** BEGIN DATA EXTRACT **

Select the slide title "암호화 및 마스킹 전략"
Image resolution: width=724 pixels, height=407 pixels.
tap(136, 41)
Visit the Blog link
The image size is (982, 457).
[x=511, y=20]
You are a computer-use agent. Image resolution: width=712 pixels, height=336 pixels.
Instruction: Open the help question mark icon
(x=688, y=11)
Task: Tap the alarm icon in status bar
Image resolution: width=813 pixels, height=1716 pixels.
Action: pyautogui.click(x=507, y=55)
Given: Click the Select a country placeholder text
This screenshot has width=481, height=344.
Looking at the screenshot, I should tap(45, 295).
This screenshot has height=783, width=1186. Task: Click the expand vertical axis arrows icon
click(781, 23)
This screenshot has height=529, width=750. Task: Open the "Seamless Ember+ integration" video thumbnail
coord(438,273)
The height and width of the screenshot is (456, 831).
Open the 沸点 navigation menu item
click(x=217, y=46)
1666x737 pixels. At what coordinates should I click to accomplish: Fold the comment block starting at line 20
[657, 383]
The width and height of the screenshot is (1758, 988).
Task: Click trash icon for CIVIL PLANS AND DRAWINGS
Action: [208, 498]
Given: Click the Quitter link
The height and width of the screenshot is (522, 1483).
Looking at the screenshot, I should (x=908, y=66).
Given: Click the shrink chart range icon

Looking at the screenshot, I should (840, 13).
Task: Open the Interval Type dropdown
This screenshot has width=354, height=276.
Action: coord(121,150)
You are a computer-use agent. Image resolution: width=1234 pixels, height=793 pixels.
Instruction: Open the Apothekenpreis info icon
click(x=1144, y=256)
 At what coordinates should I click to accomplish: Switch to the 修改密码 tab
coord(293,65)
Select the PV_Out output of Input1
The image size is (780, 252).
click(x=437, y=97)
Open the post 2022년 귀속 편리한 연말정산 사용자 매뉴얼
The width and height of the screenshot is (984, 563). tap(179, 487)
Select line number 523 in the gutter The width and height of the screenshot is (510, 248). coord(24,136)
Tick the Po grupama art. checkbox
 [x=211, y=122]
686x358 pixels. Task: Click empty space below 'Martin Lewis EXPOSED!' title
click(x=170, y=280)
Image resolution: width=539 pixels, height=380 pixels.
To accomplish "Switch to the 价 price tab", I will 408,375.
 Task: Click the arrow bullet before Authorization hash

** END DATA EXTRACT **

- [GIVEN REQUEST]
Quote the items word for word, starting at the line that contains "686x358 pixels. Task: Click" and ending at the line that contains "I will 408,375.", with both of those lines included.

- [OUTPUT FOR THIS TASK]
686x358 pixels. Task: Click empty space below 'Martin Lewis EXPOSED!' title
click(x=170, y=280)
Image resolution: width=539 pixels, height=380 pixels.
To accomplish "Switch to the 价 price tab", I will 408,375.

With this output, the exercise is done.